> [Reading passage]
□ □ □

When to go the extra mile for voice work comes down to if the team can physically do it, and do it well. Including voice acting comes with casting actors, directing, line editing, voice implementation, and about a thousand other little nitpicky things you don't even think about until you're already knee deep in it. It is a gigantic amount of extra work. A lot of pro developers outsource it. There are entire studios and companies specifically centered around casting and recording for video games. That's how big of a task it can get.

You're only really ready for the undertaking if you have or can bring in someone (or multiple someones) that will be able to provide that combination of hard and soft skills, and you have the time in your development cycle to not half-ass it.

Something else super important to consider beyond just capability is budget. You and your team may be working "for free," so to speak, but you've gotta pay your voice actors if you're planning on putting out a paid product. If the money's not there, the money's not there.

How do you budget for voice acting?

Budget early, cast late. In theory, voice actors are some of the last people you should be bringing in, but by the nature of voice acting, you're generally going to be paying them upfront in lump sums. You have to make sure you have room for that in your budget from the very start. And if you're budget's going to inform how much voice acting you can actually hire, you'll have to make sure that's accounted for in your game design.

 

"Budget early, cast late."

Pro studios might offer between $200-300 per hour for a 1-2 hour minimum session, and it's not unreasonable to expect to be paid between $500-$700 as a main character in a fully voiced, full length visual novel.

At the indie scale, per line or even per word is the most common break down. [It's difficult] to put a hard number on it, but to give an idea I've done commercial work for $5 per 100 words. But that is the absolute lowest I'm willing to go, and that was only as part of a bigger project where the final payment was much higher.

Talk to fellow indie devs. DM a couple friendly looking VAs on twitter, explain what you're researching, and politely ask what their personal per word rates are. Things like Fiverr and People Per Hour, despite their downfalls, can at least give you an idea of what actors are willing to come to the table for.

□ □ □

> [Problem A]
Answer these questions from the voice acting passage, one per line:
(i) What hourly rate might pro studios offer?
(ii) At the indie scale, what is the most common way to break down pay?
(iii) Which two services are named as giving an idea of what actors are willing to accept?
> [Problem B]
Print the part of the voice acting passage that begins with the words "Pro studios might" and ends with "the table for.".
> [Problem C]
Recast the paragraph of the voice acting passage that starts with "Budget early, cast late. In theory" as a short list that keeps its main facts.
Rely solely on the voice acting passage, bringing in nothing from outside it.

> [Extracted material]

□ □ □

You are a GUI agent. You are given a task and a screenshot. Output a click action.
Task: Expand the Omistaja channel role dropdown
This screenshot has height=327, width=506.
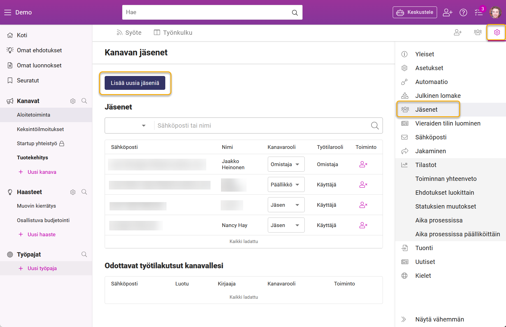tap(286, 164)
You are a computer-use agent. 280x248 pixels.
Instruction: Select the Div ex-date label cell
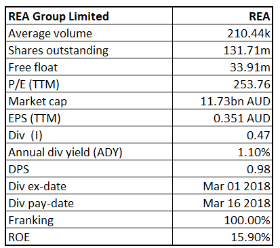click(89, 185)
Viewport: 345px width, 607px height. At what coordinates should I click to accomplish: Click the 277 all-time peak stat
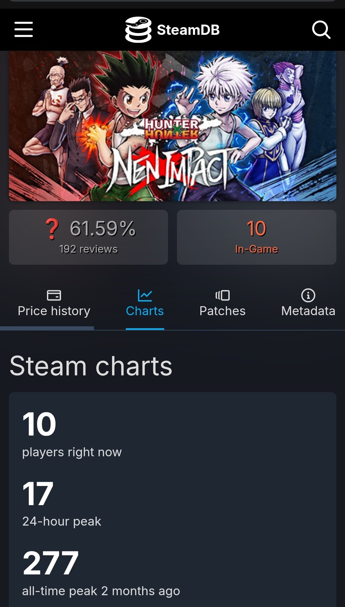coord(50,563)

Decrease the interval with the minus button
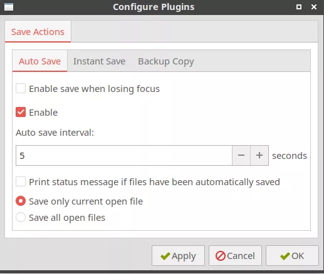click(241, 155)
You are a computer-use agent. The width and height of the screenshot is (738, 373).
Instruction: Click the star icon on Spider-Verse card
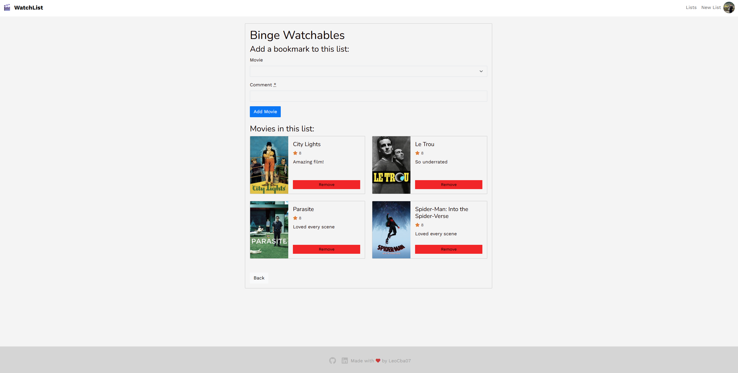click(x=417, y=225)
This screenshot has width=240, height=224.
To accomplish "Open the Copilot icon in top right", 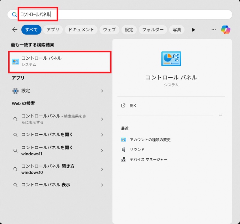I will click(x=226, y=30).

□ □ □

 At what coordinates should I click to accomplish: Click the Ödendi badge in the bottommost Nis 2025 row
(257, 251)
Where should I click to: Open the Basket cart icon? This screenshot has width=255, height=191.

□ □ □

> [Exercise output A]
(i) Between $200-300 per hour, for a 1-2 hour minimum session.
(ii) Per line or even per word.
(iii) Fiverr and People Per Hour.

> [Exercise output B]
Pro studios might offer between $200-300 per hour for a 1-2 hour minimum session, and it's not unreasonable to expect to be paid between $500-$700 as a main character in a fully voiced, full length visual novel.

At the indie scale, per line or even per word is the most common break down. [It's difficult] to put a hard number on it, but to give an idea I've done commercial work for $5 per 100 words. But that is the absolute lowest I'm willing to go, and that was only as part of a bigger project where the final payment was much higher.

Talk to fellow indie devs. DM a couple friendly looking VAs on twitter, explain what you're researching, and politely ask what their personal per word rates are. Things like Fiverr and People Per Hour, despite their downfalls, can at least give you an idea of what actors are willing to come to the table for.

> [Exercise output C]
- Budget early, cast late.
- Voice actors should in theory be among the last people brought in, but they are generally paid upfront in lump sums.
- Room for those payments must be in the budget from the very start.
- If the budget determines how much voice acting can be hired, the game design must account for that.